The benzodiazepine (BDZs) scaffold is found in many compounds which are active against several protein targets (Evans et al., 1988; James et al., 1993; Nicolaou et al., 2000; Schneider and Schneider, 2017). BDZs belong to a conventional class of drugs exhibiting good oral bioavailability (Rotonda et al., 1996). Also, the scaffold is contained in several compounds having inhibitory activity against ɣ-secretase (Churcher et al., 2003) and farnesyl protein transferase (Hunt et al., 2000; James et al., 1993). Some BDZs derivatives show antitumor (Dourlat et al., 2007) and antimalarial properties (Ettari et al., 2008; Micale et al., 2006).

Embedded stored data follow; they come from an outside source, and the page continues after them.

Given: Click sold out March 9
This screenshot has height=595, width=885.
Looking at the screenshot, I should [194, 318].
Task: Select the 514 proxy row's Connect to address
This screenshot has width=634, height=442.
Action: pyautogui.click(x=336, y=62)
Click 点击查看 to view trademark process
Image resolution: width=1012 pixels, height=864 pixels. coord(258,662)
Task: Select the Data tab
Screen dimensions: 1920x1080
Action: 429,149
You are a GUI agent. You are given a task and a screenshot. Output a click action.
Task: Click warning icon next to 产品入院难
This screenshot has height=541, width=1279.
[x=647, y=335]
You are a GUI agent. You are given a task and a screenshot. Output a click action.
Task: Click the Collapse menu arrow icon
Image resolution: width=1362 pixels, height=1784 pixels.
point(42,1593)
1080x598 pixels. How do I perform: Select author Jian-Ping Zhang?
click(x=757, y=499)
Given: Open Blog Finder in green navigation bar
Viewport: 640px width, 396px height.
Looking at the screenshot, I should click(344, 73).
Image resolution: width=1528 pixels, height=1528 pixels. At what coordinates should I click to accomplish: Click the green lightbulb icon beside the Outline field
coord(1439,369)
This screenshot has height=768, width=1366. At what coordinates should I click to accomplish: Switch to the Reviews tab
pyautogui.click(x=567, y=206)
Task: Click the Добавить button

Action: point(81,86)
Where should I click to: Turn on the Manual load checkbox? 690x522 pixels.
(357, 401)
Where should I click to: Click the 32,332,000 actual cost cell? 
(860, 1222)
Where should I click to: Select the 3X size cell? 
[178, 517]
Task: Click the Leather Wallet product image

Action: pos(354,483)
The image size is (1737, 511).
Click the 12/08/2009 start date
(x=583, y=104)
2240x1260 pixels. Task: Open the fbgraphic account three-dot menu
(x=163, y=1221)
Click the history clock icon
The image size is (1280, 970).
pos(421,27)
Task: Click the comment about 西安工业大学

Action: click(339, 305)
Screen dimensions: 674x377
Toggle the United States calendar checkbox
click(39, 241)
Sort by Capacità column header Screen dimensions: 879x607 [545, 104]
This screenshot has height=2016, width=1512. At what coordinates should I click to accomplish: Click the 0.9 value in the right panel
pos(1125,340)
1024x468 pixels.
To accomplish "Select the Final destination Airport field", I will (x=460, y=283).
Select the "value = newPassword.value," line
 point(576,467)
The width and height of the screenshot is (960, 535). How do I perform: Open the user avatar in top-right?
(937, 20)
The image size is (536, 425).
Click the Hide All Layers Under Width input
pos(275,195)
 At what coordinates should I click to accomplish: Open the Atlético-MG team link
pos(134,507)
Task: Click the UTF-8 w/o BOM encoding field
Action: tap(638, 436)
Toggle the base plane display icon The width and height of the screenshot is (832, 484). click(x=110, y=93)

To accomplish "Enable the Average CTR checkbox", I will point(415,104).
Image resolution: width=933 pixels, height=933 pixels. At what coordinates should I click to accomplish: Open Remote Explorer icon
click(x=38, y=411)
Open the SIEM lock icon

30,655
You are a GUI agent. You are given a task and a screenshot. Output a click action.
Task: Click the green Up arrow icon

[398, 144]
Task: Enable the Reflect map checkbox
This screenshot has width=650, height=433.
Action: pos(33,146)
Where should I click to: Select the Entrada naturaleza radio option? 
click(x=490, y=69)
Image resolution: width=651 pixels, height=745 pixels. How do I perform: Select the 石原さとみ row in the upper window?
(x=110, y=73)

Owing to the importance of the benzodiazepine structural and biological features (Fig. 1), our study is inclined to the development of a series of benzodiazepine analogues on the basis of its conventional scaffold. Several Lewis acid/Metal catalysts are used in the synthesis of these N-heterocyclic compounds (Ghorbani-Vaghei and Veisi, 2010; Ha et al., 2010; Jacob et al., 2011; Neochoritis et al., 2010; Radatz et al., 2011). Most of the strategies are involved in either multistep synthesis or special conditions such as anhydrous conditions, use of expensive reagents, drastic reaction conditions, the formation of various side products, longer reaction time, poor yields, and use of toxic solvents (Bennamane et al., 2008; Päsha and Jayäshankara, 2007). Given these drawbacks associated with some of the synthetic procedures, herein we presented a novel synthetic strategy for the diversity-oriented synthesis of benzodiazepines employing environmentally benign Ca(II) as the green catalyst (Pareek et al., 2016; Yaragorla et al., 2016a). The study reports the synthesis of benzodiazepine analogues, their antimalarial, and enzymatic features which purveys them to be a new class of DXR inhibitors (Fig. 1).